> _What the task asks_
Output each of the following items word for word, with no changes.
#### Provided entries ####
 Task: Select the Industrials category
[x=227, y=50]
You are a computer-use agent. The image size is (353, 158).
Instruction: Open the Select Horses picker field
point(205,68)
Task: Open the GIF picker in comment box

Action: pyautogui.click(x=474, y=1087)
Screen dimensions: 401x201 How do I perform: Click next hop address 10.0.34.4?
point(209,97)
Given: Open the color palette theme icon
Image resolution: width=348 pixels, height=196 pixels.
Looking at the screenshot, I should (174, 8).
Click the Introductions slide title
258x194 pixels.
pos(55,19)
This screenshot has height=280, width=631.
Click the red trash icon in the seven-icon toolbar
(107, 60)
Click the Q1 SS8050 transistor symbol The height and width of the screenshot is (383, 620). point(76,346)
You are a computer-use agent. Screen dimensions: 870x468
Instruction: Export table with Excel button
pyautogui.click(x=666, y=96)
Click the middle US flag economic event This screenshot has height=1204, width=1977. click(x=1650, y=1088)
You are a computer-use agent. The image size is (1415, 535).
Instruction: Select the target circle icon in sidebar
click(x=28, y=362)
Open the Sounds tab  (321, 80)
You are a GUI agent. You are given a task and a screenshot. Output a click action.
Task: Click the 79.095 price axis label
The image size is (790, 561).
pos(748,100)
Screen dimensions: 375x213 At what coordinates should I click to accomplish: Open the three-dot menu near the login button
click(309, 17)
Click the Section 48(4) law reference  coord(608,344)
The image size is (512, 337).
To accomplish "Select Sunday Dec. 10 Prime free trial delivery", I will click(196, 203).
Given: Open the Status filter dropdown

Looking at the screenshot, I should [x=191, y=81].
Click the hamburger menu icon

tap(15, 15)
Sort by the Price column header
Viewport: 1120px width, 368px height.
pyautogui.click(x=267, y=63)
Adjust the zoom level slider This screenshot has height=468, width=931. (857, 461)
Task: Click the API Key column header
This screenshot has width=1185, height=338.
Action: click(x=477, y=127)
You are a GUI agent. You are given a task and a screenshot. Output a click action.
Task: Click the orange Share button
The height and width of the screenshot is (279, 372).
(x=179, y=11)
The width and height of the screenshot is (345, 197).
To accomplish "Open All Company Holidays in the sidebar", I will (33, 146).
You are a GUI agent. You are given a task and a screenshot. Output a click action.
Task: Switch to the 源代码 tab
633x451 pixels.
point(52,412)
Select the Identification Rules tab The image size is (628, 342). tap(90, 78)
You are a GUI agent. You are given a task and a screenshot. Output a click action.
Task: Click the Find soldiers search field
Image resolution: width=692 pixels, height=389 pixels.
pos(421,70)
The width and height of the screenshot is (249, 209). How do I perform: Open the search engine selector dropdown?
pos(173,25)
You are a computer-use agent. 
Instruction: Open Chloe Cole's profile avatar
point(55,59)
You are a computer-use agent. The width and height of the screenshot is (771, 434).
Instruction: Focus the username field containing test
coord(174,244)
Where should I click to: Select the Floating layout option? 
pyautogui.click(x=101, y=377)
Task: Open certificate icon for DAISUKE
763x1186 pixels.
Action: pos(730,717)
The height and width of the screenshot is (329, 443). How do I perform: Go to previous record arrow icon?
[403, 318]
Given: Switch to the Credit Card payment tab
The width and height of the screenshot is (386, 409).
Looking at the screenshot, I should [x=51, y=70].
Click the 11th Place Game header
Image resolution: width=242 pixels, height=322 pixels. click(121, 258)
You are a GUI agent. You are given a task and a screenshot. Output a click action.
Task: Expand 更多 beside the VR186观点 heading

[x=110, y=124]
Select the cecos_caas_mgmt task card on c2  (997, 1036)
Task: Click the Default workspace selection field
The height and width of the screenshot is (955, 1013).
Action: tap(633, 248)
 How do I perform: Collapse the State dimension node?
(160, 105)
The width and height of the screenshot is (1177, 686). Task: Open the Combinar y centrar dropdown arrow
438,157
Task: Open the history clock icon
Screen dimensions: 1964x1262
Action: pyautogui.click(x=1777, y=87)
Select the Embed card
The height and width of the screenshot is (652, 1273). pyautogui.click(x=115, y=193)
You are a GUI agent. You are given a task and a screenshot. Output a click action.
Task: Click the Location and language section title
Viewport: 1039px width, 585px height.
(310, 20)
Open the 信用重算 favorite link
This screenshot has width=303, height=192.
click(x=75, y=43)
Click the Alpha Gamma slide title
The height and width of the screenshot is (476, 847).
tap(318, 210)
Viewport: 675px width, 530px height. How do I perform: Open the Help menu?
####
> _Answer to this problem_
 Task: Select the Industrials category
[x=227, y=50]
You are a computer-use agent. The image size is (353, 158).
Instruction: Open the Select Horses picker field
point(205,68)
Task: Open the GIF picker in comment box

Action: pyautogui.click(x=474, y=1087)
Screen dimensions: 401x201 How do I perform: Click next hop address 10.0.34.4?
point(209,97)
Given: Open the color palette theme icon
Image resolution: width=348 pixels, height=196 pixels.
Looking at the screenshot, I should (174, 8).
Click the Introductions slide title
258x194 pixels.
pos(55,19)
This screenshot has height=280, width=631.
Click the red trash icon in the seven-icon toolbar
(107, 60)
Click the Q1 SS8050 transistor symbol The height and width of the screenshot is (383, 620). point(76,346)
You are a computer-use agent. Screen dimensions: 870x468
Instruction: Export table with Excel button
pyautogui.click(x=666, y=96)
Click the middle US flag economic event This screenshot has height=1204, width=1977. click(x=1650, y=1088)
You are a computer-use agent. The image size is (1415, 535).
Instruction: Select the target circle icon in sidebar
click(x=28, y=362)
Open the Sounds tab  (321, 80)
You are a GUI agent. You are given a task and a screenshot. Output a click action.
Task: Click the 79.095 price axis label
The image size is (790, 561).
pos(748,100)
Screen dimensions: 375x213 At what coordinates should I click to accomplish: Open the three-dot menu near the login button
click(309, 17)
Click the Section 48(4) law reference  coord(608,344)
The image size is (512, 337).
To accomplish "Select Sunday Dec. 10 Prime free trial delivery", I will click(196, 203).
Given: Open the Status filter dropdown

Looking at the screenshot, I should [x=191, y=81].
Click the hamburger menu icon

tap(15, 15)
Sort by the Price column header
Viewport: 1120px width, 368px height.
pyautogui.click(x=267, y=63)
Adjust the zoom level slider This screenshot has height=468, width=931. (857, 461)
Task: Click the API Key column header
This screenshot has width=1185, height=338.
Action: click(x=477, y=127)
You are a GUI agent. You are given a task and a screenshot. Output a click action.
Task: Click the orange Share button
The height and width of the screenshot is (279, 372).
(x=179, y=11)
The width and height of the screenshot is (345, 197).
To accomplish "Open All Company Holidays in the sidebar", I will (33, 146).
You are a GUI agent. You are given a task and a screenshot. Output a click action.
Task: Switch to the 源代码 tab
633x451 pixels.
point(52,412)
Select the Identification Rules tab The image size is (628, 342). tap(90, 78)
You are a GUI agent. You are given a task and a screenshot. Output a click action.
Task: Click the Find soldiers search field
Image resolution: width=692 pixels, height=389 pixels.
pos(421,70)
The width and height of the screenshot is (249, 209). How do I perform: Open the search engine selector dropdown?
pos(173,25)
You are a computer-use agent. 
Instruction: Open Chloe Cole's profile avatar
point(55,59)
You are a computer-use agent. The width and height of the screenshot is (771, 434).
Instruction: Focus the username field containing test
coord(174,244)
Where should I click to: Select the Floating layout option? 
pyautogui.click(x=101, y=377)
Task: Open certificate icon for DAISUKE
763x1186 pixels.
Action: pos(730,717)
The height and width of the screenshot is (329, 443). How do I perform: Go to previous record arrow icon?
[403, 318]
Given: Switch to the Credit Card payment tab
The width and height of the screenshot is (386, 409).
Looking at the screenshot, I should [x=51, y=70].
Click the 11th Place Game header
Image resolution: width=242 pixels, height=322 pixels. click(121, 258)
You are a GUI agent. You are given a task and a screenshot. Output a click action.
Task: Expand 更多 beside the VR186观点 heading

[x=110, y=124]
Select the cecos_caas_mgmt task card on c2  (997, 1036)
Task: Click the Default workspace selection field
The height and width of the screenshot is (955, 1013).
Action: tap(633, 248)
 How do I perform: Collapse the State dimension node?
(160, 105)
The width and height of the screenshot is (1177, 686). Task: Open the Combinar y centrar dropdown arrow
438,157
Task: Open the history clock icon
Screen dimensions: 1964x1262
Action: pyautogui.click(x=1777, y=87)
Select the Embed card
The height and width of the screenshot is (652, 1273). pyautogui.click(x=115, y=193)
You are a GUI agent. You are given a task and a screenshot. Output a click action.
Task: Click the Location and language section title
Viewport: 1039px width, 585px height.
(310, 20)
Open the 信用重算 favorite link
This screenshot has width=303, height=192.
click(x=75, y=43)
Click the Alpha Gamma slide title
The height and width of the screenshot is (476, 847).
tap(318, 210)
Viewport: 675px width, 530px height. How do I perform: Open the Help menu?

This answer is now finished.